End-stage heart failure (HF) refractory to medical treatment is associated with very high rates of morbidity and mortality.1-3 The final stage of the disease is marked by a lack of response to medical treatment, disabling symptoms and repeated hospital stays, which are usually prolonged and very costly in terms of health care resources.4,5 Although the creation of specialized units has improved the management of HF patients, reducing the number of hospital readmissions, there has been little progress in the care of end-stage patients.6-8 These individuals present severe ventricular dysfunction and are symptomatic at rest, despite the optimization of the drug treatment (stage D in the new classification of HF),9 and multiple comorbidities such as chronic renal failure, anemia and cachexia, are common. Although heart transplantation is the sole treatment that can improve the prognosis in these cases, it can be performed in only a small number of patients.10 Moreover, given that the time spent on the waiting list has increased in recent years, many of these patients continue to deteriorate and require repeated hospital admissions.11 However, most of the patients with end-stage HF are elderly and, thus, are not suitable candidates for heart transplantation and, in the majority of cases, all the treatment options have been exhausted.12 On the other hand, the implantation of ventricular assist devices is still not very widespread in Spain and they are considered only as bridges to transplantation. Intravenous inotropic support is regarded merely as a palliative measure, according to the latest update of the Clinical Practice Guidelines of the European Society of Cardiology13; nevertheless, it is usually administered when the patient is admitted with decompensated HF and hemodynamic instability and, while it should be discontinued once the patient is stabilized, this is sometimes difficult to do.

The objective of this study is twofold: on the one hand, to review the specialized care received by our patients with severe end-stage HF in a program carried out in the day hospital and home care settings and, on the other, to determine whether or not this strategy reduced hospital admissions and emergency room visits and was associated with lower costs.

PATIENTS AND METHOD

Study population

Between January 1998 and December 2004, 61 patients with refractory HF and left ventricular dysfunction were treated under a specialized care program (SCP) for patients with end-stage HF. This study population represents 15% of the 401 patients being followed in our HF unit.

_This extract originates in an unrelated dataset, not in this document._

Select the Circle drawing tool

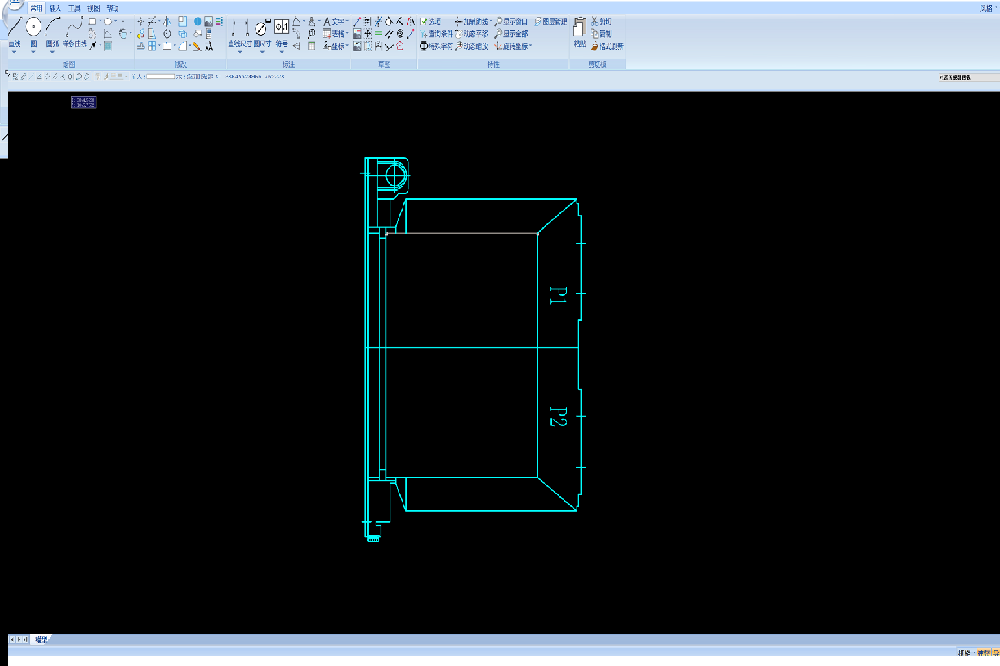(x=34, y=27)
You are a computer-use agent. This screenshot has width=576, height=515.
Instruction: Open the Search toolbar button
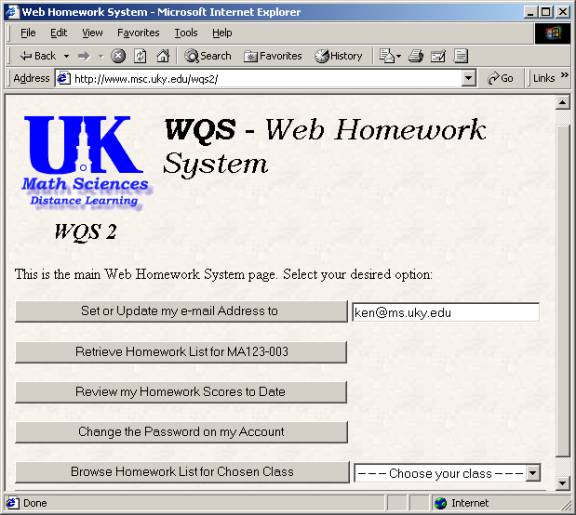(208, 56)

The diagnosis of ischemic cardiomyopathy as the underlying cause of HF was based on coronary arteriography (in which stenosis of more than 70% in at least one coronary artery was considered significant) or a history of acute myocardial infarction documented by the clinical record and electrocardiogram. When the coronary arteries were normal and there was no evidence of primary valve disease, dilated cardiomyopathy was considered to be the cause of the ventricular dysfunction. Restrictive cardiomyopathy was diagnosed on the basis of the echocardiographic findings.

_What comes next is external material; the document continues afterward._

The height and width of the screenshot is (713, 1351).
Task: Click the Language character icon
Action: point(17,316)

All patients underwent two-dimensional echocardiography using the available instrument (Sonos 5500, Agilent Technologies, Philips, Germany) to measure the ventricular diameter and ejection fraction (on the basis of Simpson's rule). An ejection fraction less than or equal to 40% was considered to indicate the presence of left ventricular dysfunction.

Specialized Care Program

Two criteria had to be met for inclusion in the program. First, it had to be demonstrated, in the hospitalized patient receiving the maximum tolerated medical treatment and intravenous inotropic agents, that it was not possible to discontinue inotropic support without the patient developing hemodynamic instability, indicated by the presence of symptomatic hypotension, poor peripheral perfusion, aggravation of chronic renal failure or resting dyspnea. The second criteria was the persistence of severe symptoms and signs of HF requiring readmission, despite optimized maximum treatment, after ruling out reversible causes of decompensation. These patients were offered the chance to participate in the SCP as an alternative to hospital admission.

The selected patients were asked to come to the day hospital, where their vital signs were measured and a blood sample was taken for standard laboratory analysis. They were interviewed by a specialized nurse and a cardiologist who assessed the status of the patient and, if necessary, commenced intravenous therapy. In addition, the nurse played an educational role, helping the patient to recognize the symptoms and stressing the need to control his or her weight on a daily basis, as well as the importance of diet and medication. Those patients who were stable and required no additional treatment were asked to return once a month; those who required palliative treatment with intravenous inotropic drugs had to come to the day hospital twice a week for treatment and the evaluation of their condition. Those who required repeated intravenous inotropic therapy underwent insertion of a Portacath (an implantable venous access device) into the subclavian vein to avoid repeated venous puncture. For the initial perfusions, the patient was monitored and the vital signs were assessed every 15 minutes for the first hour and once an hour thereafter. Special care was taken to avoid hypokalemia and hypomagnesemia, for which purpose, potassium and magnesium supplements were administered when necessary. Every effort was made to reduce the intravenous inotropic therapy to a minimum if the patient showed clinical improvement and, whenever possible, it was discontinued. We did not monitor intracavitary pressures using a Swan-Ganz catheter for the purpose of adjusting the medication.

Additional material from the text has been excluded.